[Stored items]

= Beginning of Section =

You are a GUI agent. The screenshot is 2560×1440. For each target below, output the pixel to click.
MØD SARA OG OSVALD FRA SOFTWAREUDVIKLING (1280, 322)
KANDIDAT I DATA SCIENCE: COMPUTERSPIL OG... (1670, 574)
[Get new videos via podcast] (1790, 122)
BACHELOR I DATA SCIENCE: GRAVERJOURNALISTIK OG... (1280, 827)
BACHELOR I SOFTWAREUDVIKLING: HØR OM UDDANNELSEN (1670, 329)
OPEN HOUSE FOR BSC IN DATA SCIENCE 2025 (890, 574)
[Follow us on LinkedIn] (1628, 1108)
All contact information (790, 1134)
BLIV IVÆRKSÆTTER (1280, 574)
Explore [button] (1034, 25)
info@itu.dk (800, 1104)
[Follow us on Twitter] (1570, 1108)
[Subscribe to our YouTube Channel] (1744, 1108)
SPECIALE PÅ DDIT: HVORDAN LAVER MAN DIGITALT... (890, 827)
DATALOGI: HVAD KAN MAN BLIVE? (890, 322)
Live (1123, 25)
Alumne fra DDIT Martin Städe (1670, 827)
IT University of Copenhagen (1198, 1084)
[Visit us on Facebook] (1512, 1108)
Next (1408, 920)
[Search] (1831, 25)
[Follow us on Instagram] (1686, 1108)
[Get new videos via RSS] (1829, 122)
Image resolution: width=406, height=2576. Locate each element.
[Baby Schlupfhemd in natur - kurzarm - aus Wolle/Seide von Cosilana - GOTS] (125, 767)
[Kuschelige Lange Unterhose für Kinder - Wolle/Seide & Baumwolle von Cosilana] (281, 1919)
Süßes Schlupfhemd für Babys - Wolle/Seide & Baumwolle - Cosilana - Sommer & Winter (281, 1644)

= End of Section =

** TASK STATEMENT **
Using the records above, set down exactly the lines from the one with "[Follow us on LinkedIn] (1628, 1108)" through the one with "Image resolution: width=406, height=2576.", inclusive, and nothing more.

** ANSWER SPACE **
[Follow us on LinkedIn] (1628, 1108)
All contact information (790, 1134)
BLIV IVÆRKSÆTTER (1280, 574)
Explore [button] (1034, 25)
info@itu.dk (800, 1104)
[Follow us on Twitter] (1570, 1108)
[Subscribe to our YouTube Channel] (1744, 1108)
SPECIALE PÅ DDIT: HVORDAN LAVER MAN DIGITALT... (890, 827)
DATALOGI: HVAD KAN MAN BLIVE? (890, 322)
Live (1123, 25)
Alumne fra DDIT Martin Städe (1670, 827)
IT University of Copenhagen (1198, 1084)
[Visit us on Facebook] (1512, 1108)
Next (1408, 920)
[Search] (1831, 25)
[Follow us on Instagram] (1686, 1108)
[Get new videos via RSS] (1829, 122)
Image resolution: width=406, height=2576. Locate each element.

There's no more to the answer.